■ WHAT TO DO
Return the lines of the material below exactly, beginning with the line that has "You are a computer-use" in it and finishing with the line that has "The image size" in it. Leave all pictures aside.
INPUT Block Start
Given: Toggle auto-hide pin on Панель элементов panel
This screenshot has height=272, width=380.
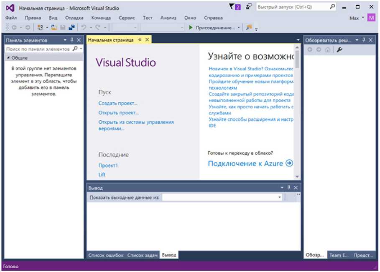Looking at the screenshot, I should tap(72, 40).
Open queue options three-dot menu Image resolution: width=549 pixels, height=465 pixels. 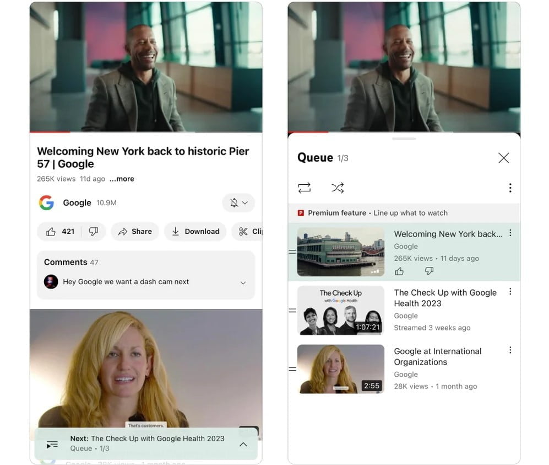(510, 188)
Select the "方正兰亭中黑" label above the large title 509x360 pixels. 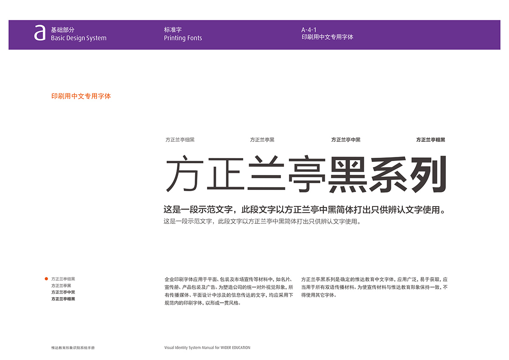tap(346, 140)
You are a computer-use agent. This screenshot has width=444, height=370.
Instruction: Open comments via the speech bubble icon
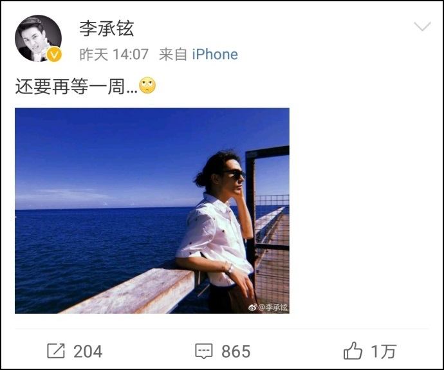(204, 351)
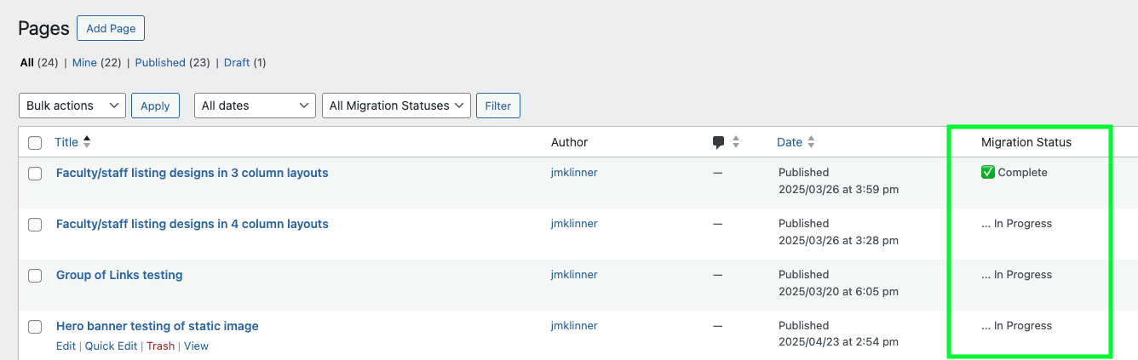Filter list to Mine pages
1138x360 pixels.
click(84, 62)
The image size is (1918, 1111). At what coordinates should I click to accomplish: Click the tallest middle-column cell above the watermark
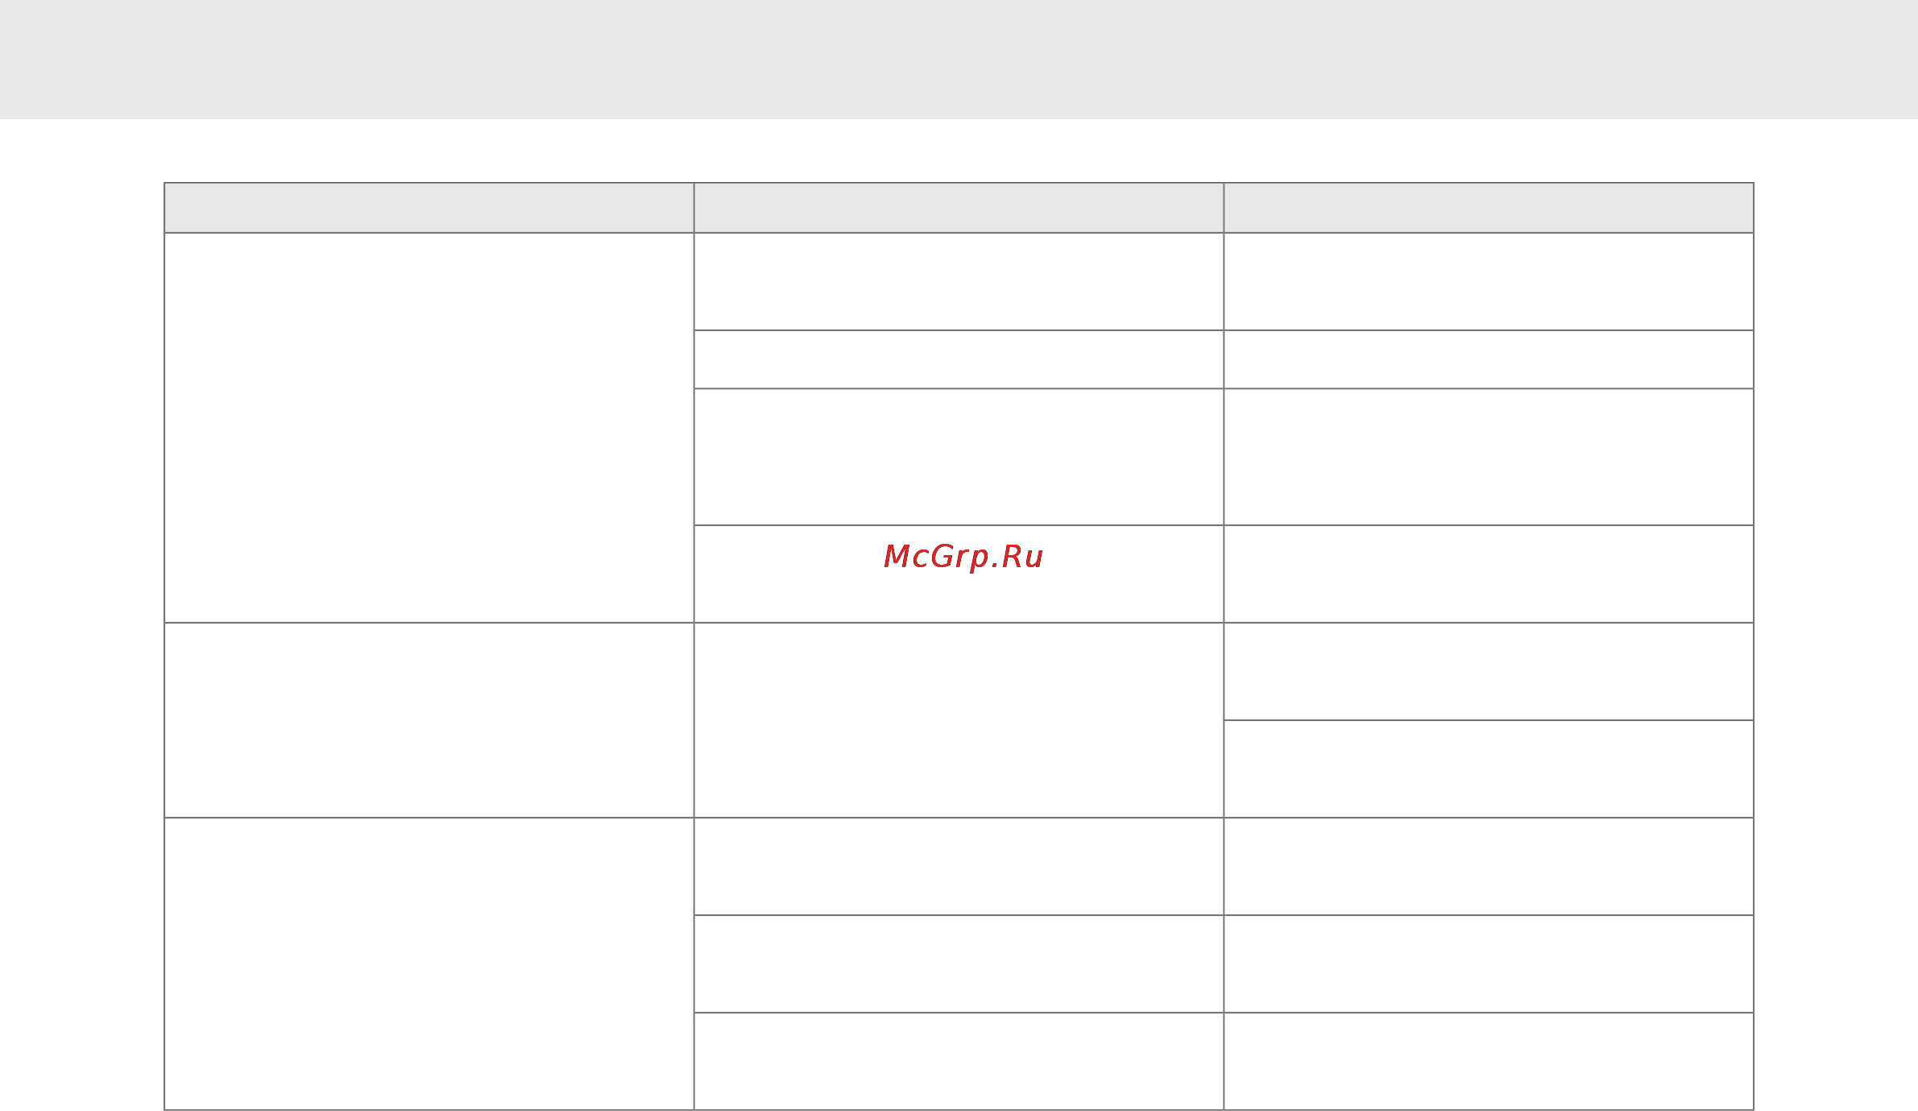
INPUT Block End
INPUT Block Start
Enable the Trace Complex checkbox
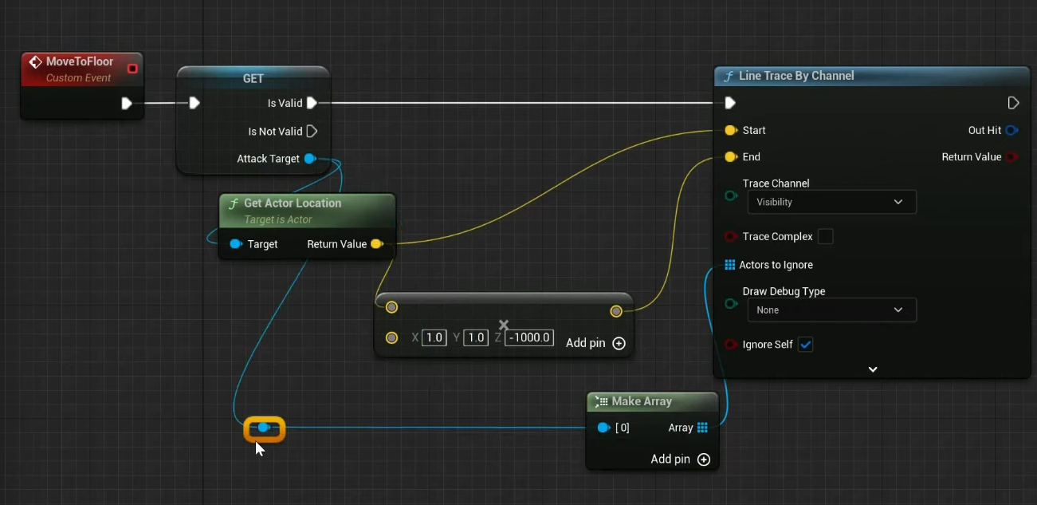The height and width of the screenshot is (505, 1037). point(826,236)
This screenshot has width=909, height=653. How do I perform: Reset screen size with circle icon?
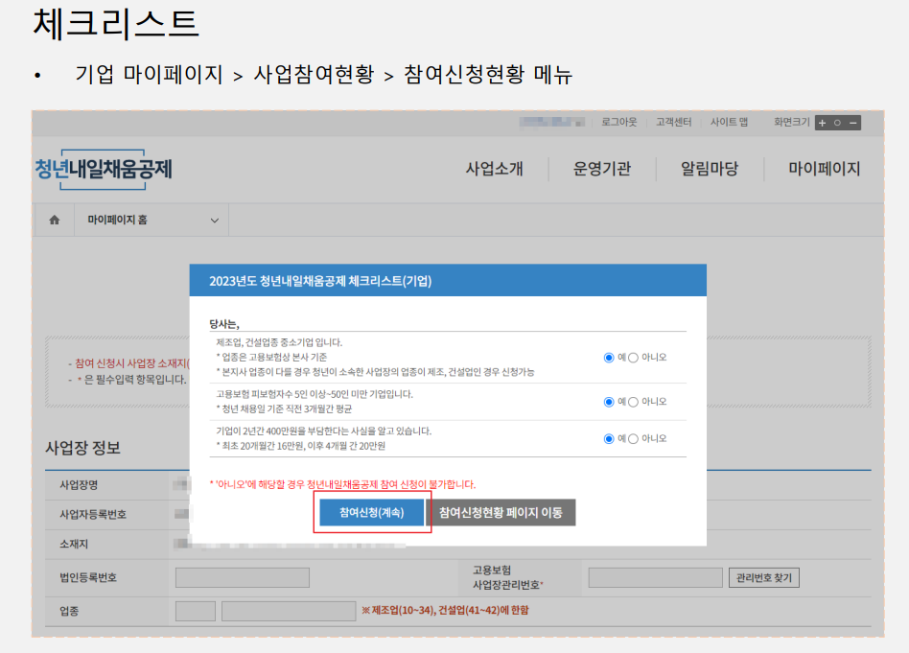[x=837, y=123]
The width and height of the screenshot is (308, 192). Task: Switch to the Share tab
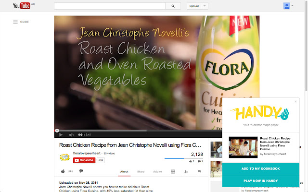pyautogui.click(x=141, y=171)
INPUT Block End
■ OUTPUT
You are a computer-use agent. This screenshot has width=444, height=370.
Instruction: Open comments via the speech bubble icon
(204, 351)
Filter list to Mine pages
1138x360 pixels.
click(84, 62)
The image size is (1918, 1111). At what coordinates should I click to accomplish: Click the tallest middle-column cell above the watermark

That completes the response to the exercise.